The slower monthly sales could be driven by regional diversions to China’s Zhoushan which was offering fuel at lower prices than Singapore in June, according to sources.
OTHER NEWS
– Oil held its ground on Monday as downward pressure from a stronger U.S. dollar and concern about demand in top importer China offset support from political uncertainty in the United States and the Middle East.
– Asia’s crude oil imports from Canada’s newly expanded Trans Mountain pipeline will rise in September as major refiners in Japan and South Korea and a refinery in Brunei have bought their first cargoes alongside China, multiple trade sources said.

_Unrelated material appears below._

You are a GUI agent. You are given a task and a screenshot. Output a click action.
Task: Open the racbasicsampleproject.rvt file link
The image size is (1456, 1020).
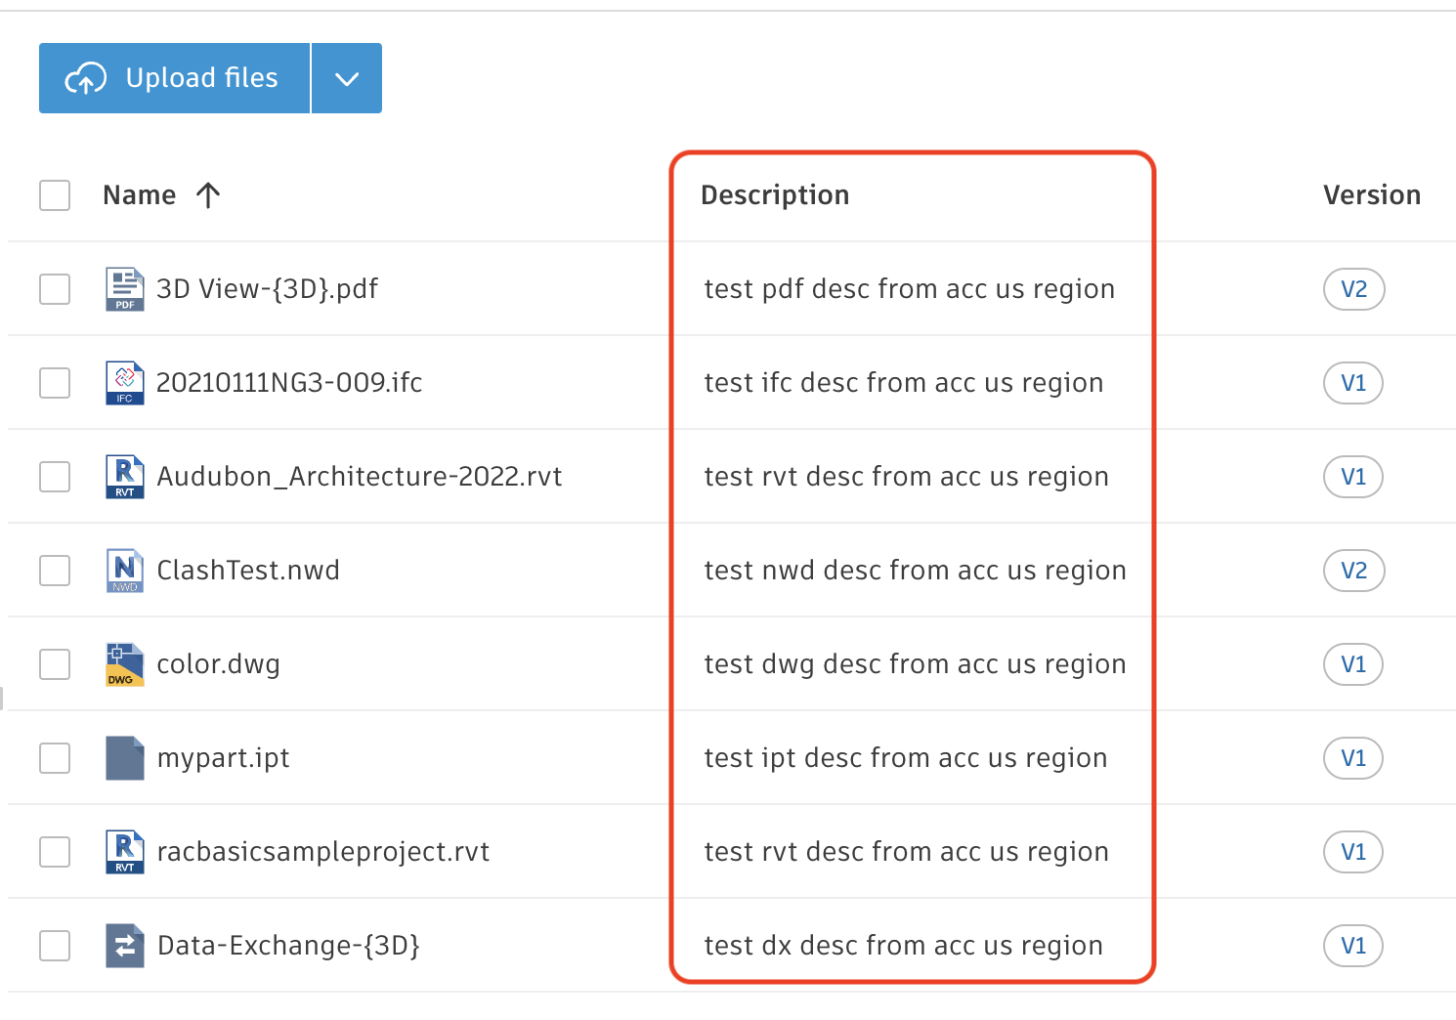pos(323,852)
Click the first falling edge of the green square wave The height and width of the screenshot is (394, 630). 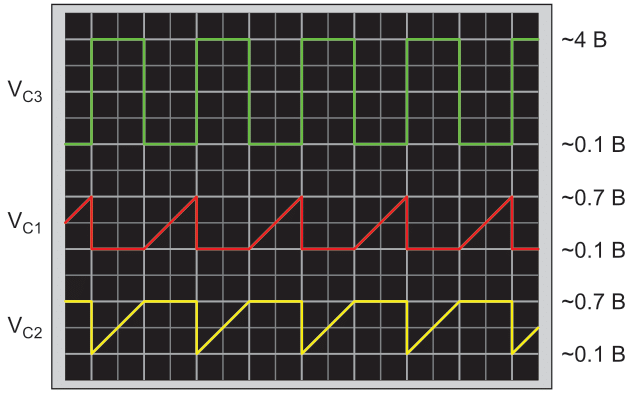click(x=144, y=92)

– Nigerian state-owned oil firm NNPC shareholding in Dangote refinery has been whittled down to 7.2% from 20% after failing to pay the balance of funding owed, Aliko Dangote, the refinery’s owner told the BusinessDay newspaper.
– Russia has sent ultra-low sulphur diesel from its ports for storage in the regional hub of Singapore and in West Africa, traders and shipping data show, as ample supply has slowed demand.
WINDOW TRADES
– 180-cst HSFO: No trade
– 380-cst HSFO: No trade
– 0.5% VLSFO: One trade
Source: Reuters (Reporting by Jeslyn Lerh; Editing by Eileen Soreng)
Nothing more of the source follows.